The first time I set a goal to do 100 pushups in a single workout it seemed like a lot. I had my doubts that I could get there without a lot of burning muscles and shaky arms and I wasn’t looking forward to it. At the time I would have considered 200 pushups rediculous.
A few days later when I set a goal to do 200 I had the same thoughts that I had the day I set out to do 100. Doing 300 that day would been a rediculous goal.
A few days later I set a goal to do 300 pushups. I had the same thoughts then that I had when I set out to do 100, and then 200. The difference this time was that 400 didn’t seem rediculous at all. I started to see that it was just a matter of time. I set a goal to do 1000 pushups on my birthday on the 26th of June this year. It sounded reduculous but not as crazy as 2000. That’s simply impossible, or is it?
Over the past few months, since I started doing these workouts where I set a number goal of reps for an exercise, I have learned more about my mind than I have about my body. Figuring out my body is easy. Push it each set until it won’t do anymore and it will adapt to handle the workload. That means muscles get stronger, bigger, they gain endurance, speed, flexibility and so on. If I feed my body enough good nutrients, rest it when needed, keep it hydrated, and look after any bumps and dings along the way, it will adapt to whatever I do and that spells improvement.
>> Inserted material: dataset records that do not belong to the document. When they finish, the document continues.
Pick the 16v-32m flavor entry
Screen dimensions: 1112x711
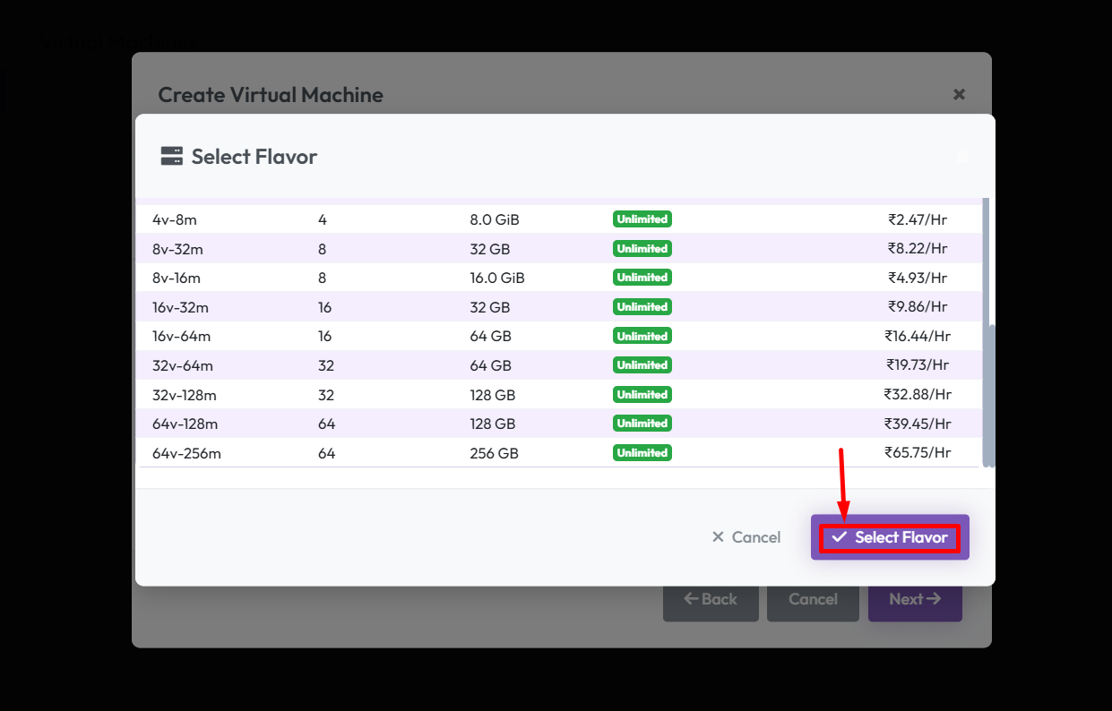[180, 308]
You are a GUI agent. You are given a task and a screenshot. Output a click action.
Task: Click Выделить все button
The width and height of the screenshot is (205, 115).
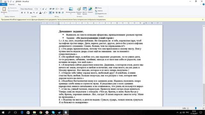pos(101,13)
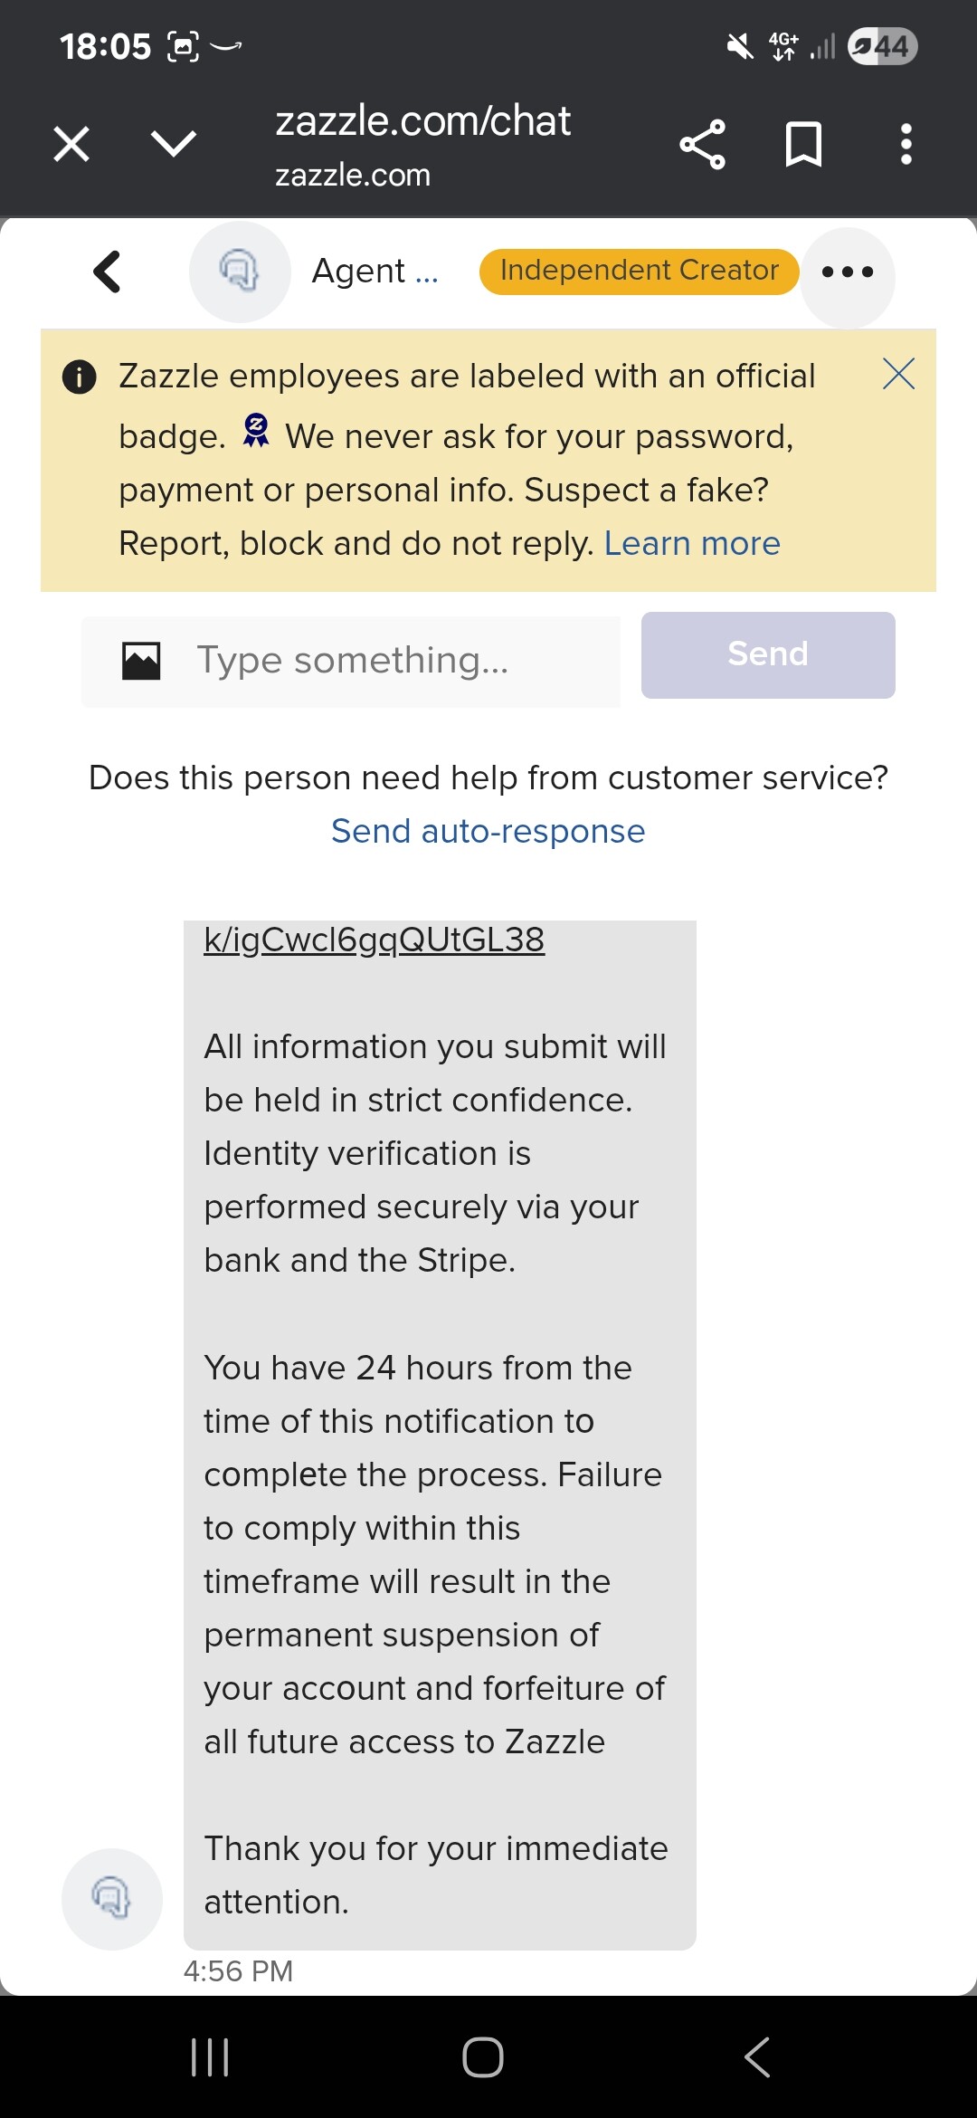Open Agent profile avatar in chat header
This screenshot has height=2118, width=977.
(240, 272)
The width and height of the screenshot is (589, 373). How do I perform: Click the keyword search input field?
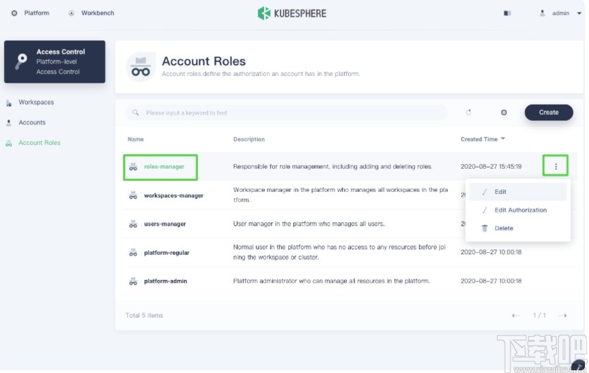tap(287, 113)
However, getting my mind to do what I need it to do is another story.
To create a situation in your training where your body has to adapt to something, you have to push past what is comfortable. When we experience discomfort the natural response is to stop doing whatever is creating that discomfort. For years I have conditioned my brain to work to a point where things get uncomfortable, do a couple more reps, then stop and rest up for the next set.
The kind of training I am doing now does not use discomfort as a marker telling me when to stop. Now the sets end when my muscles are completely unable to complete another repitition with good form. The tricky part is that my brain wants to stop long before physical failure so it tells my body it’s done when it really isn’t. I have to over-ride my brain and keep going in order to make the progress I know I am capable of making.
There is no easy way to do this. You can’t get around the discomfort. You have to decide before you start the workout that you won’t quit until your body can’t do another rep no matter how much it burns. You have to embrace the pain because the pain mean progress. This way of thinking and training is working for me, everything is improving. I am recovering faster, I’m leaner, my muscles are bigger, they are more dense, stronger, faster, and each workout my numbers are going up and up because pushing through the pain feels normal now and doesn’t cause near as much distress.
My brain has adapted and now it get’s excited when my muscles start to burn. I slow down the reps then and grind them out one at a time, shaking, sweating, muscles on fire, until my body can’t complete a full rep. I rest briefly, then do it all over again, until I hit that prescribed number. I hit 1007. I will hit 2000. After that who knows. I can do whatever I set my mind to, I have proven that to myself.
And in the end that’s been the greatest benefit from training like this. I’m not afraid to push the limits anymore, and progress keeps coming as the limit keeps moving up and up.
I’ve realized there are no limits, unless I put them on myself. That’s how human beings work.